競馬ファンのみならず楽しめるイベントに注目が集まる


 3月16日(土)にフレミントン競馬場で創設される世界一リッチなマイル戦、ジ・オールスターマイルのファン投票の締め切りがあと6日に迫っている。現時点で10万票を超える得票数が集められているというから、オーストラリア競馬ファンの注目度の高さがうかがえる。

 今週月曜日の午後、10万票目が投票されたのはゴドルフィンのアリゼ(牝4)という馬で、オーナーサイドも、アリゼの次走をジ・オールスターマイルに置いて調整を進めている。

 13日午後7時(メルボルン時間)の中間発表で最も多い8500を超える得票数を獲得しているのが、ウィンクスの調教師で知られるクリス・ウォーラー師が管理し、これまでG1・2勝をあげているジオータムサン(牡3)。続いて、8100票で第2位につけているのが、クイーンズランド州を拠点とするアーバンルーラー(セン5)。なんとシンジケートの数が800口というのだから、これだけ票が集まるのも納得できる。

 次に5500票で3位となっているのがミック・プライス厩舎のグラント(牡4)である。フレミントンで行われた1600mのG1で、2戦2勝と相性が良いことが人気の理由のようだ。

 ファン投票はオーストラリア国内からのみ受け付けており、投票期間は2月18日(月)午後0時まで。2月15日(金)午後0時からは、「ブラックアウト期間」といって、投票結果が閲覧不可になるため、2月21日(木)にヴィクトリア州の競馬統括団体「レーシング・ヴィクトリア」が、得票数上位10頭の最終結果を発表するまでのお楽しみとでも言っておこう。3月4日(月)には、ワイルドカードとしてファン投票以外の4頭が発表される。

 レーシング・ヴィクトリアのレーシング・エグゼクティブ・ゼネラルマネージャーを務めるグレッグ・カーペンター氏は、オーストラリア競馬史上初となるファン投票システムにもかかわらず多くの得票数が集まっていることに驚きを隠せない。「ジ・オールスターマイルに対するファンの皆様の関心の大きさに非常に驚いています。

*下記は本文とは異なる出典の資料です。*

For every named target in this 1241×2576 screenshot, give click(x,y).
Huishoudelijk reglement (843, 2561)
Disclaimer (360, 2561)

競馬のみならず、オーストラリアのスポーツファンからも楽しめるイベントになっていると思います」

 マイル戦としては世界最高総賞金の500万豪ドル、優勝賞金は225万豪ドルという豪華なジ・オールスターマイルは、有馬記念を範にとってファン投票システムを導入した。

 投票を行うと自動的に「オーナーアンバサダー」の資格が与えられる。これは、ジ・オールスターマイルの出走馬に投票した人の中から抽選で10名の方に、最高25万豪ドルが当たるボーナスチャンスで、ファンにとっては絶対見逃せない機会なのだ。

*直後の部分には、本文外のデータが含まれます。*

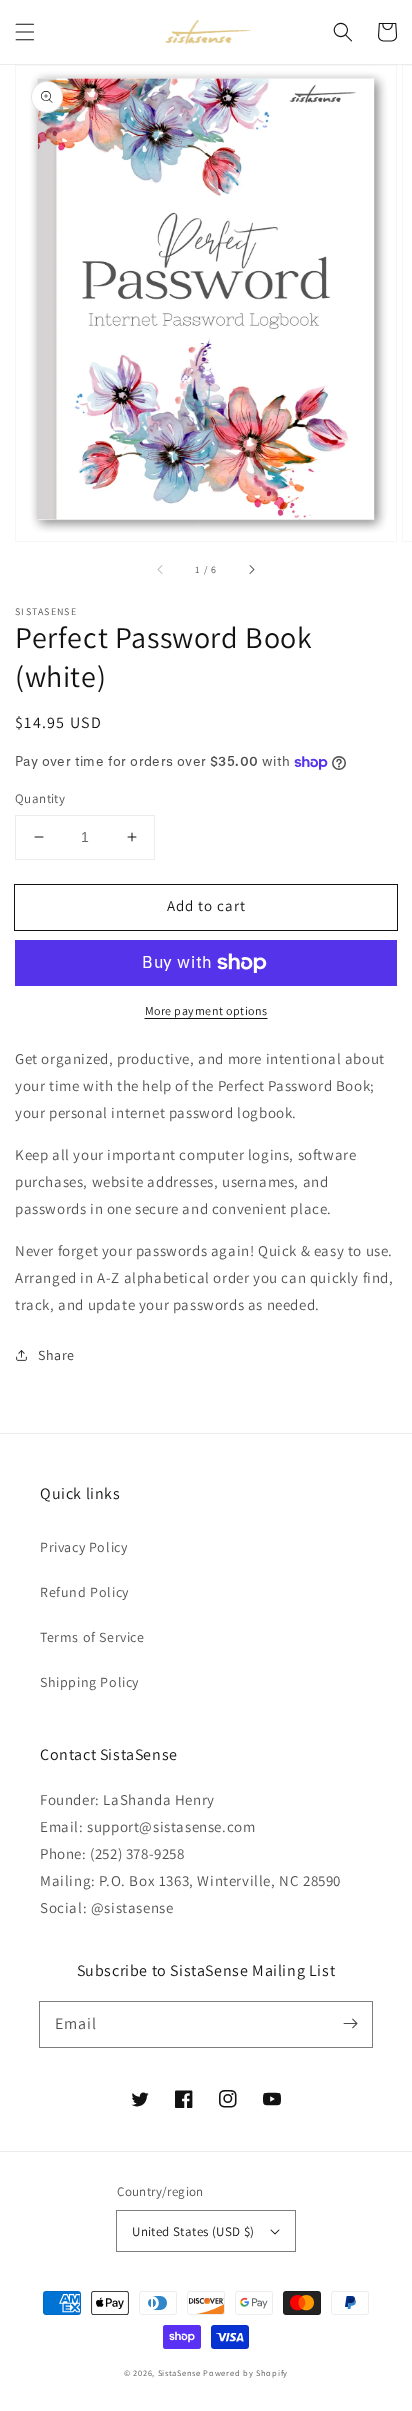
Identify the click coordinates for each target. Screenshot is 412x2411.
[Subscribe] (350, 2024)
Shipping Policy (89, 1682)
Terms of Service (92, 1637)
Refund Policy (84, 1592)
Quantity (40, 798)
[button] (25, 32)
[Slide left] (161, 569)
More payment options (206, 1010)
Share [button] (56, 1355)
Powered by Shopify (245, 2372)
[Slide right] (251, 569)
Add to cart (206, 905)
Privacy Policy (83, 1547)
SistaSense (179, 2372)
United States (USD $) (193, 2231)
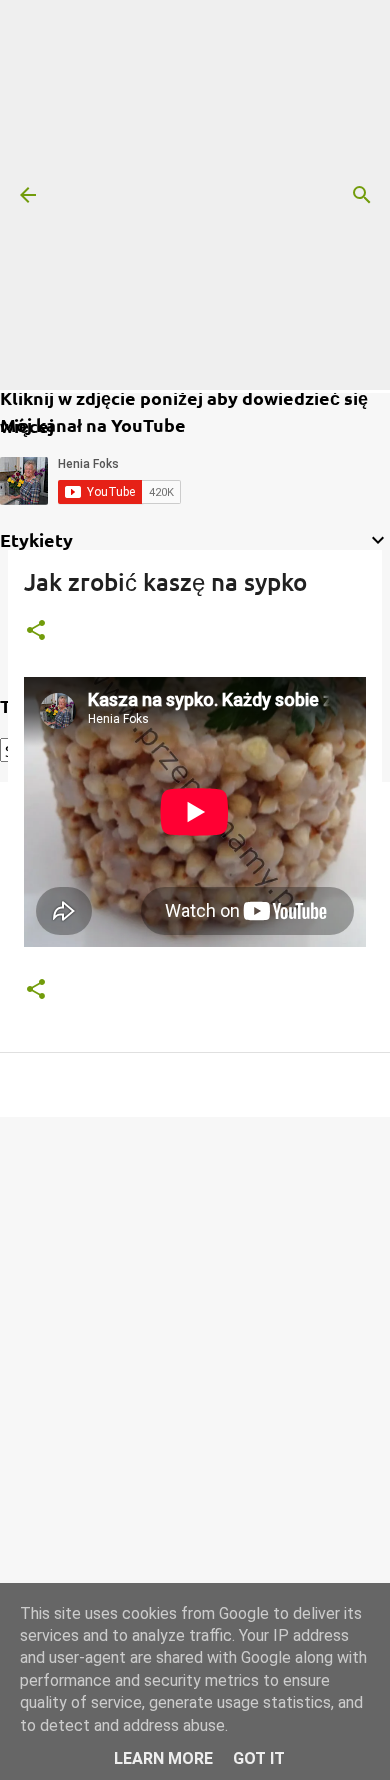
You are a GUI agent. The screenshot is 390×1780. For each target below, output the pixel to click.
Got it (259, 1758)
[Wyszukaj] (362, 195)
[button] (36, 631)
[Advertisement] (195, 195)
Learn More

 ジ・オールスターマイルの開催地は、メルボルンにある3つの主要競馬場で持ち回りで行われるという、こちらもオーストラリア競馬史上初めての試みもあり、来年はコーフィールド競馬場、2021年はムーニーヴァレイ競馬場で行われる予定だ。

 さらに、レース登録料の500豪ドルは、「オールスターマイル・チャリティ」として、メルボルン最大の小児医療センター「ザ・ロイヤル・チルドレンズ・ホスピタル」に全額寄付されることになり、病気や怪我と闘う子供たちの医療ケアの支援のために活用される。ジ・オールスターマイルにノミネートしたのは130頭で、チャリティの総額は65,000豪ドルに達した。

1864年に創設された、オーストラリアのビクトリア州における競馬主催団体。メルボルンCなどの大競走が行われるフレミントン競馬場をはじめとした、ビクトリア州各地の競馬場で開催される競馬の運営・統括をしている。近年では日本調教馬の移籍も多数実現しており、日豪の関係に重要な役割を担っている。